Bugün kuyruğuna basılmış kedi gibi ciyaklayan CHP, o gün, Kreş adı altında sübyan mektepleri açılıyor diyerek tozu dumana kattı..

Bu zihniyetin hizmetkarı olarak yargıya sızanlar da, İslami cemaatleri öcü gibi gösterip, operasyon düzenlemeye başladı!?..

***

Bir de o dönemin tarafsız(!) Cumhurbaşkanı Sezer’in aldığı sahne vardı!.. 

5393 sayılı Belediyeler Kanunu ki kısmi olarak Meclis’e iade edildiyse de, istemeye istemeye, imzalayıp, onayladı!..

Ancak CHP ilgili Yasa’nın 14. Maddesinin ikinci fıkrasının iptali ve yürürlüğünün durdurulması için Anayasa Mahkemesi’ne dava açtı!..

***

Baş aktör kim?.. Hatırladığım kadarıyla dönemin İstanbul Milletvekili Kemal Kılıçdaroğlu..

O gün maharetlerinin ilk basamaklarında, göze girme gayretinde olan biriydi..

Çok tarafsız(!) Sezer’in dava açacağını duyurduğu 12 Temmuz 2005 tarihinde.. Malum kendileri;  

Kaçak(!) Kur’an kursu açanlara ve işletenlere verilen hapis cezasında indirim getiren yasanın iptali ile meşguldu..

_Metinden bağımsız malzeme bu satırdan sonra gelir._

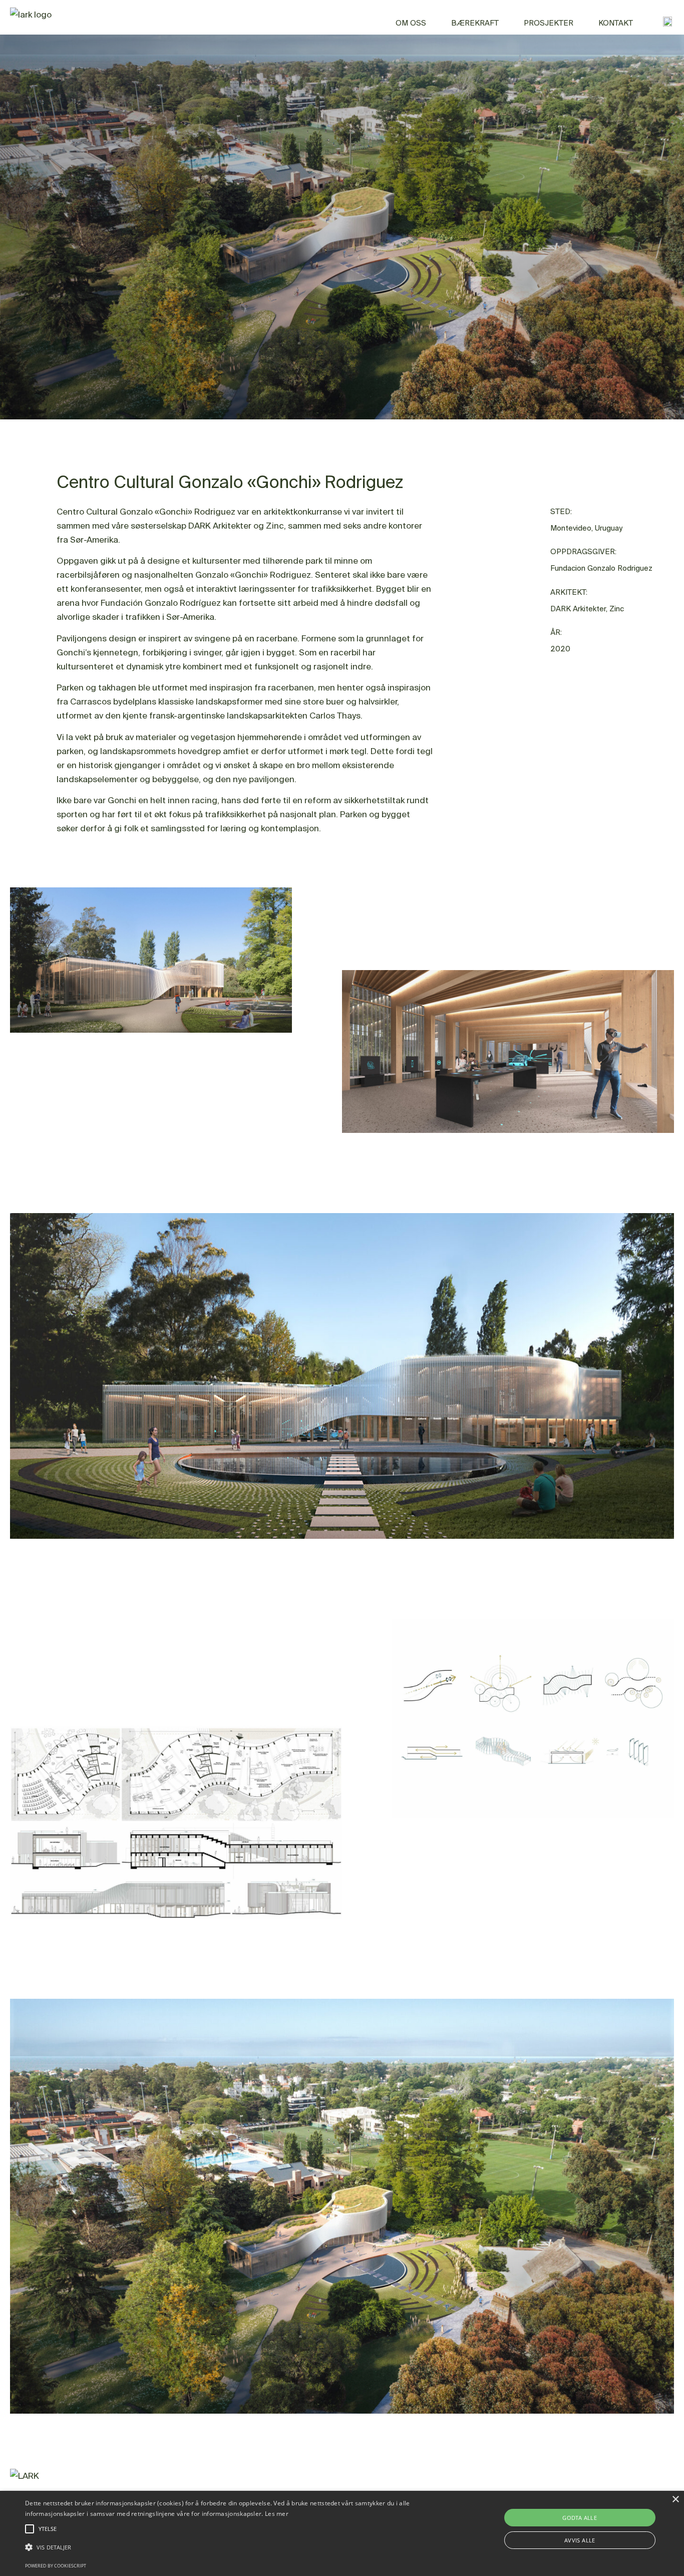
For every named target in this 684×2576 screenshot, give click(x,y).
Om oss (411, 23)
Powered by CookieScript (55, 2565)
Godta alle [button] (579, 2517)
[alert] (342, 2533)
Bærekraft (475, 23)
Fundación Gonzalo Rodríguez (161, 602)
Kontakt (615, 23)
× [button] (675, 2499)
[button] (231, 2547)
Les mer (276, 2513)
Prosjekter (548, 23)
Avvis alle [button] (579, 2540)
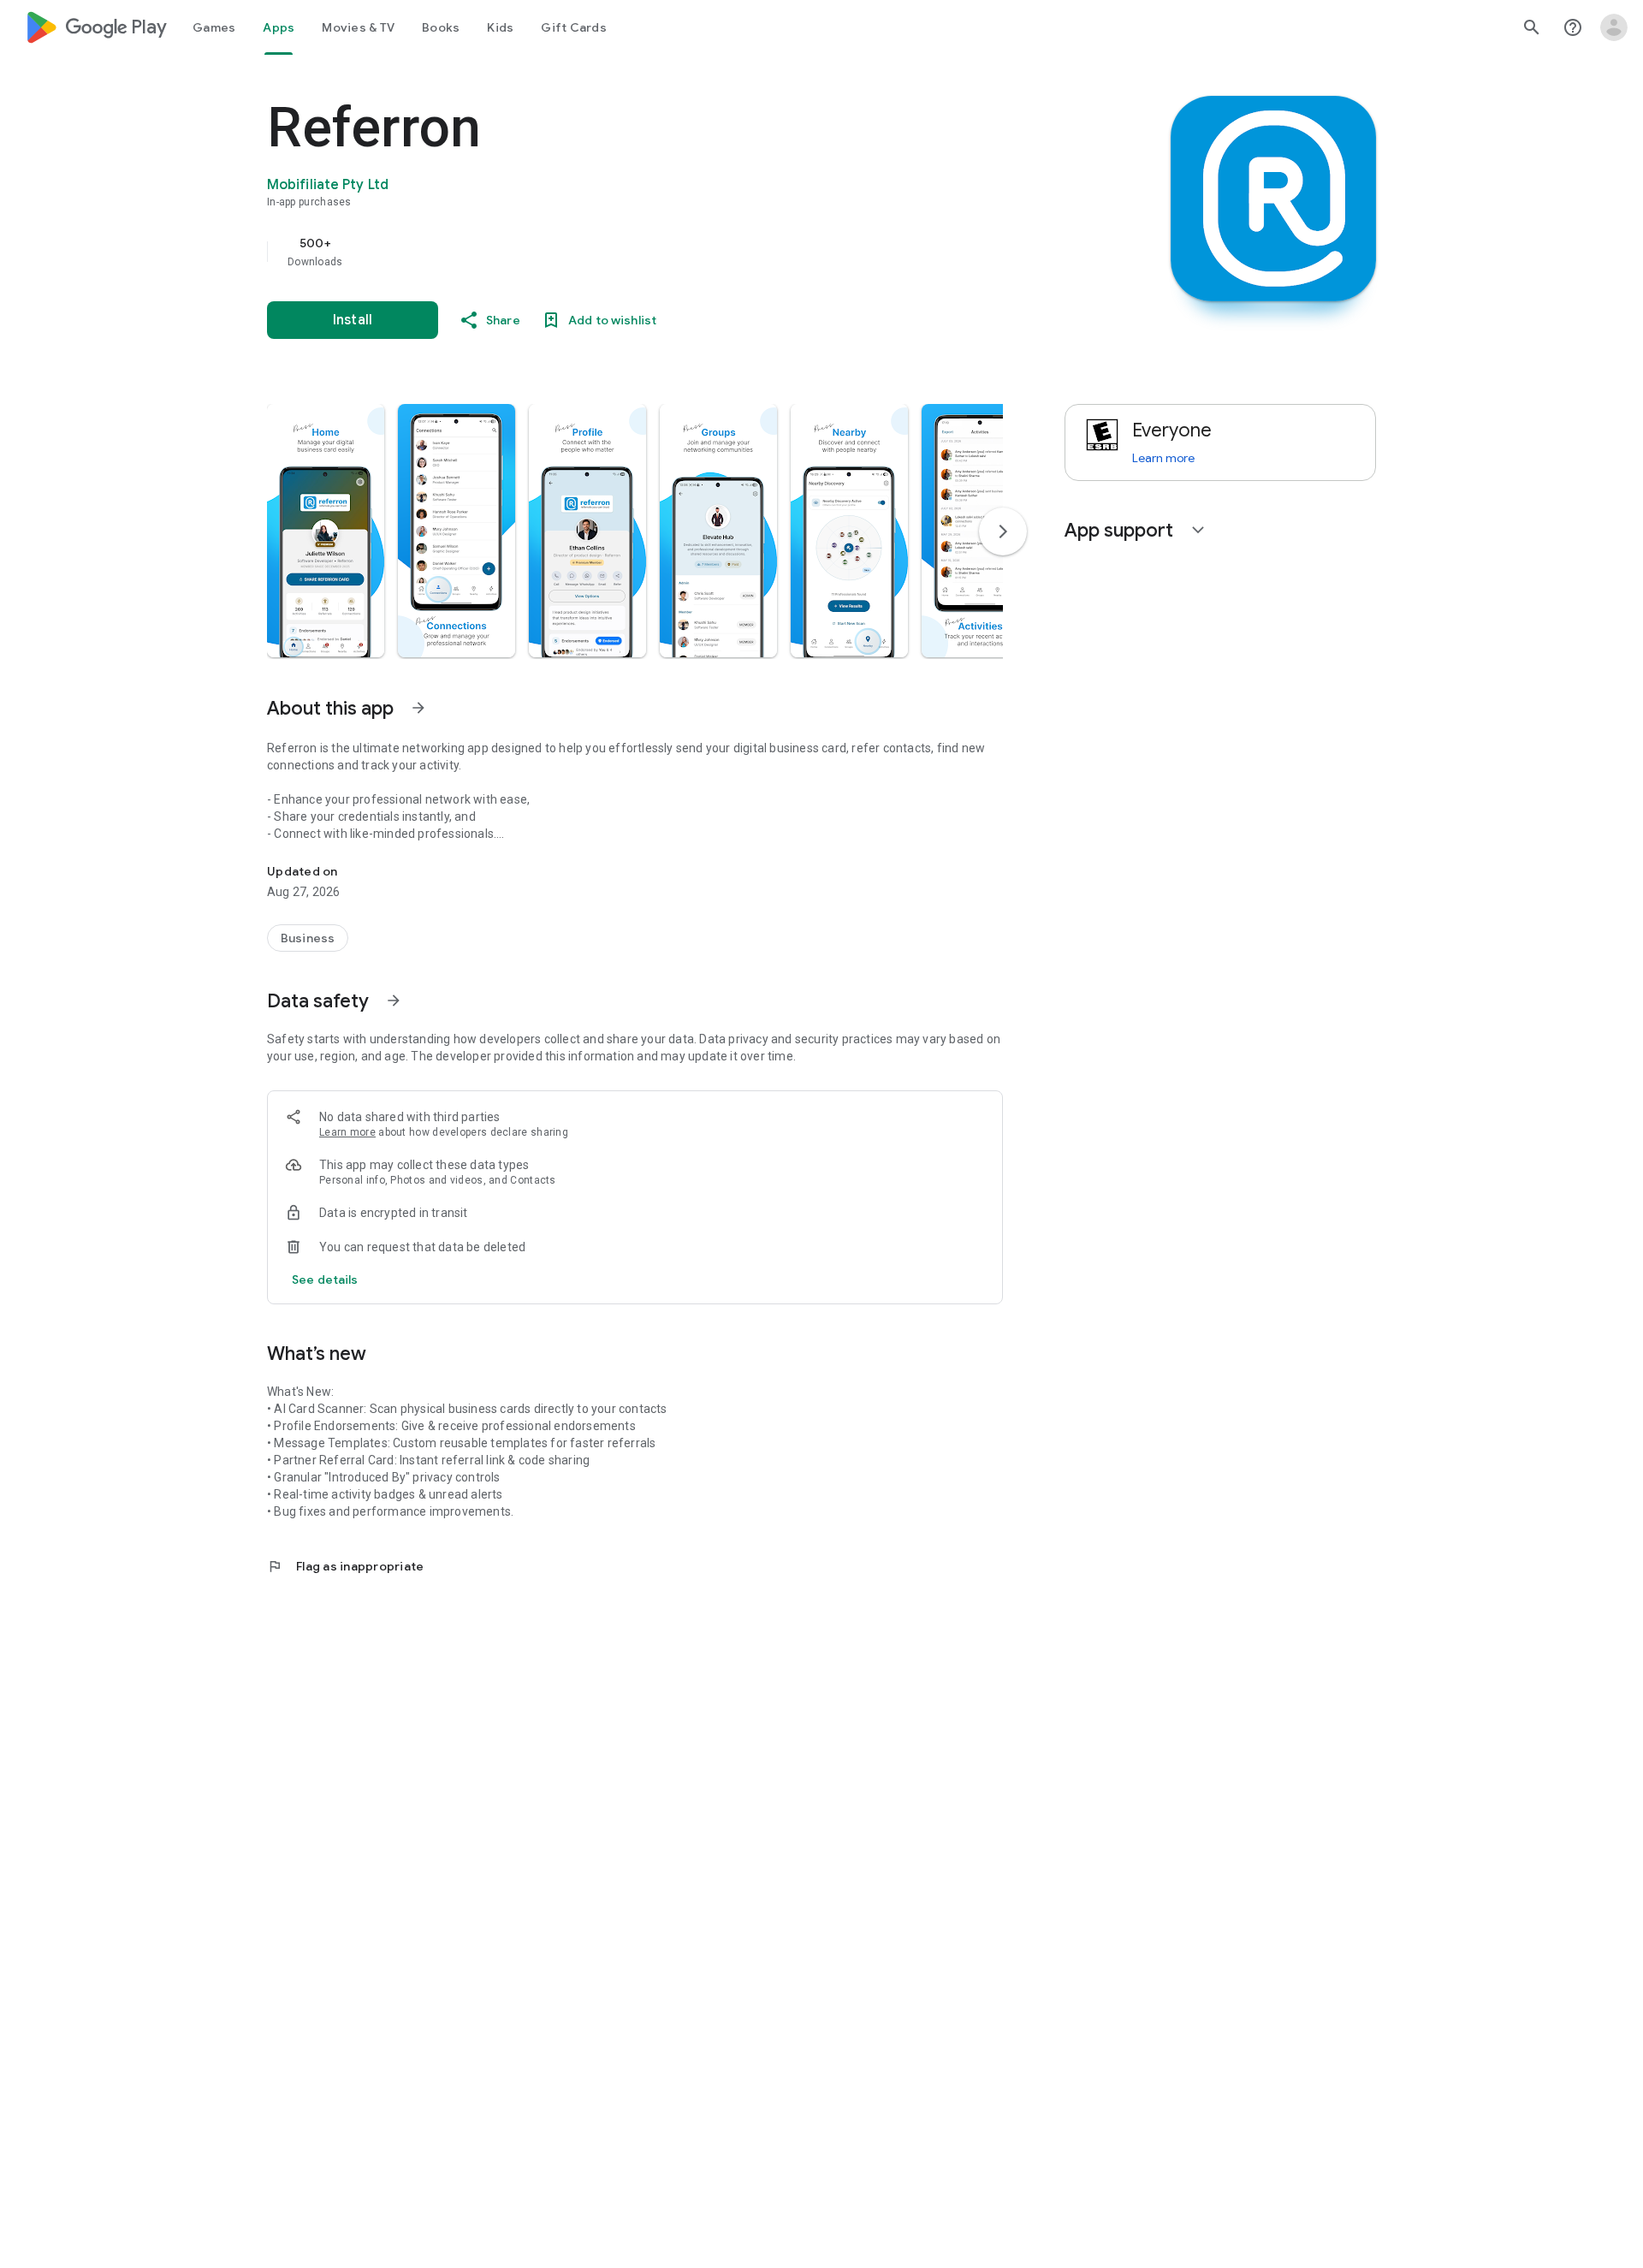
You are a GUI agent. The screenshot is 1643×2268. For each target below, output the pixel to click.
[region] (609, 251)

Belediyelere okul öncesi eğitim olanağı sağlayan yeni kanunu AYM’ye götürmek, Türkiye Cumhuriyeti tarihinin en karanlık günlerini yaşıyor diyen CHP'li Oya Araslı ile Haluk Koç’a görev verildi..

 ***

 

Onlar da tarafsız(!) Cumhurbaşkanı Sezer’le el ele vererek, operasyona geçti. “Uygulamada okul öncesi eğitimde belediyelere görev verilmesinin, eğitimin laikleşmesini ve tek elden yürütülmesini amaçlayan eğitim birliği ilkesiyle, ulusal birlik amacıyla, demokratik, laik, eşitlikçi, adil, işlevsel ve bilimsel temellere dayalı eğitim anlayışıyla, Anayasa'nın Atatürk ilke ve devrimlerini temel alan ruhuyla bağdaşmadığı”nı…

(…)

“Okul öncesi eğitim için bina sağlamak ve eğitim kurumu açmanın belediyenin görevi olabileceği, ancak burada verilecek eğitimin tamamen merkezi idarenin görev ve sorumluluğunda olması gerektiği”ni belirten bir dava dilekçesiyle AYM’ye başvurdu!?.

***

Anayasa Mahkemesi Başkanlığı koltuğunda o günlerde vekâleten oturan kişi de, Haşim Kılıç’tı..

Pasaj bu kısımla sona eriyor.